There's also the iPhone 7 and its 4.7-inch screen, which starts from a modest $449 but is two years old and will surely only survive a couple more iOS updates before being consigned to the no-longer-supported pile.
The SE2 Apple was rumored to be working on earlier this year — complete with iPhone X Mini design — failed to materialize, and now the smallest option, the 7, is one which was considered huge just a few years ago.
At a time when Apple, Google and others are placing more emphasis than ever on our 'digital wellbeing', introducing features to help curb smartphone and social media addictions — even turning the displays to black and white when we've had enough of Twitter for one day — a small-screen phone makes perfect sense.

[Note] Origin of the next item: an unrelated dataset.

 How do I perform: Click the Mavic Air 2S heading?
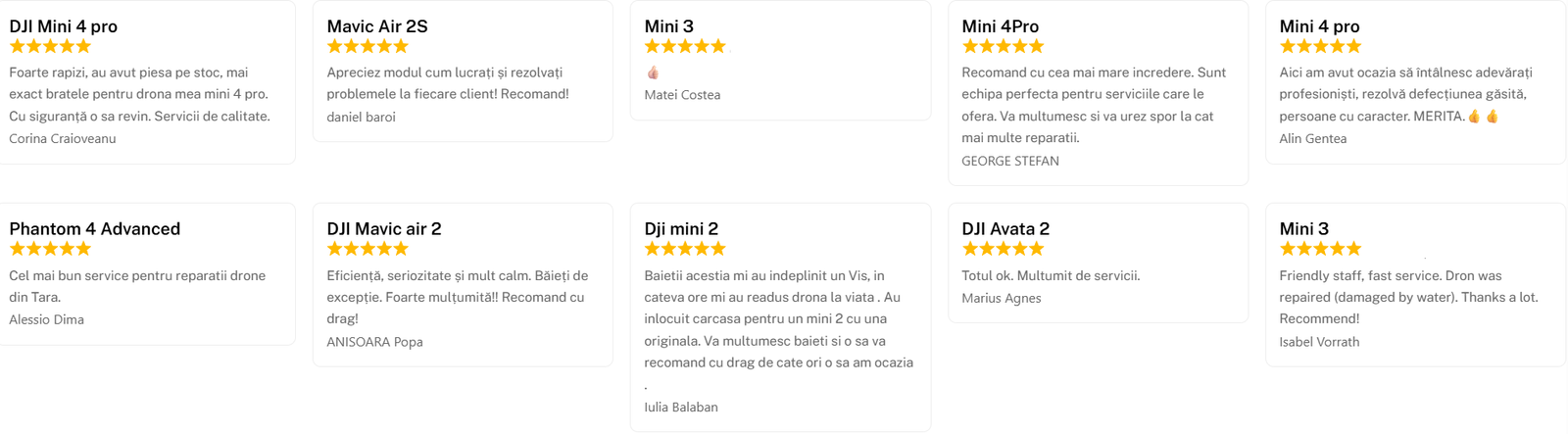click(x=377, y=26)
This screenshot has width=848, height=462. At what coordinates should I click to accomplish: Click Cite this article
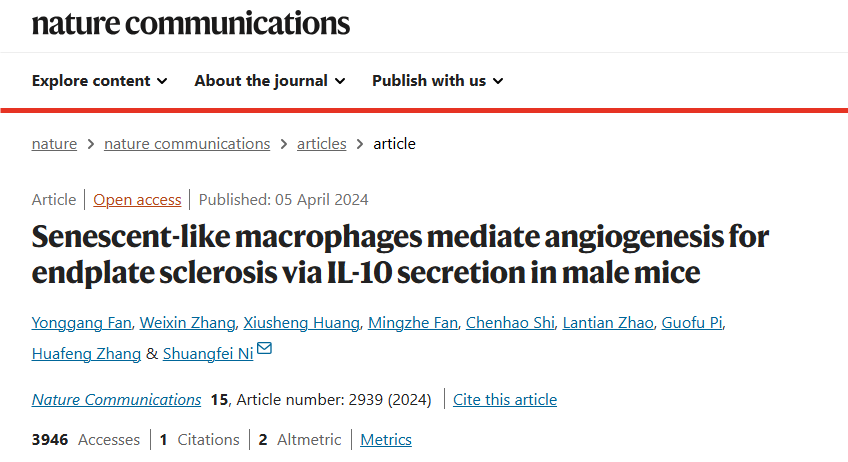(505, 399)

Fewer pixels and display real estate create less desire to sink an hour into YouTube, play the next Netflix episode, or scroll for another few minutes through Instagram. A compact phone, at least in my experience of using the iPhone SE, returns the device to its primary functions, stripping away the superfluous and attention-grabbing to help you concentrate on calls, messages and simple web use.

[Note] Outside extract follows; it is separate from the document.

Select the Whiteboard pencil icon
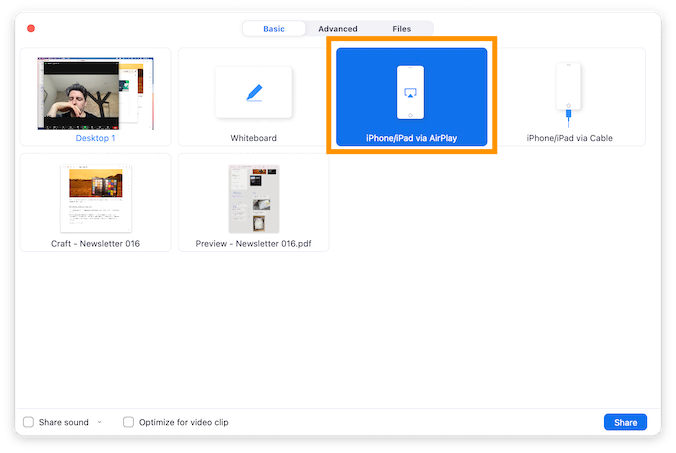 pos(254,93)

It still does everything the rest of the iPhone family is capable of — after all, it runs the exact same iOS operating system — but doesn't suck you in in quite the same way.
The SE was for picking up, quickly typing out a text, tweet or email, then putting back down again without jumping into anything more complex; it that sense it felt single-minded and purposeful, almost like a BlackBerry, a tool for getting things done rather than a distraction.

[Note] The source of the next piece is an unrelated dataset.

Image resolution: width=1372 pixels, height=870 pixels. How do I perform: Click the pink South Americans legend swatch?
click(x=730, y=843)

Smaller phones like the SE fit more comfortably in one hand, rather than being grasped by two, or balanced precariously atop your outstretched fingertips, ready to plummet to the ground or be snatched by an opportunistic theft on a moped — an increasingly common crime here in London. Perhaps it shouldn't have been a surprise when the iPhone SE became the UK's best-selling smartphone when it launched in 2016, accounting for 9.2 percent of second quarter sales that year, according to data by Kantar.
Its squared-off design and sharp edges not only look smart — a whole six years after they debuted on the iPhone 5 — but also offer increased grip over the curved, slippery and pebble-like iPhones which have come since.
If the rumors of an iPhone X-style SE2 came true, Apple could have offered a pocket-friendly, with a slim bezel phone with Face ID (clearly no longer a premium feature, given its appearance on the XR), and a display of perhaps 5.2 inches. Bump the processor up to the A11 Bionic of the discontinued iPhone 8, price it from around $549, and watch the sales roll in. But doing so would of course make the rest of the range look frightfully overpriced.
I feel I am not alone in my desire for a smaller smartphone. Indeed, two prominent articles were published in the wake of Apple's binning of the iPhone SE this week, one claiming the new iPhones are too large for the average female hand, and the other reminding us that, on average, the pockets on women's clothes are 48 percent shorter and 6.5 percent narrower than on men's.
But Apple wouldn't have canned the iPhone SE without good reason, and while it is easy to say the West fuels a constant consumer desire for bigger and better, developing markets are increasingly experiencing the internet for the first time exclusively on mobile devices.
If you could only access the web on one device, you'd pick the one which was portable over the PC, but you'd also want the biggest screen possible, wouldn't you? There, an iPhone SE simply wouldn't cut it.
The death of the SE and birth of the 6.5-inch XS Max makes you wonder, where will this end? Some of today's phones no longer fit in my jean pockets comfortably — like the Samsung Galaxy Note 9 — and one-handed typing even on the iPhone X requires some digital gymnastics to reach every key.
Perhaps Samsung and Huawei, locked in a battle to launch the first folding smartphone, hold the answer. If the rumors turn out to be true, this new generation of devices could combine the benefits of a compact body and a large display. We shouldn't have to wait long, with Samsung claiming it will show off its first folding device before the end of 2018. Just don't hold your breath on Apple following suit any time soon.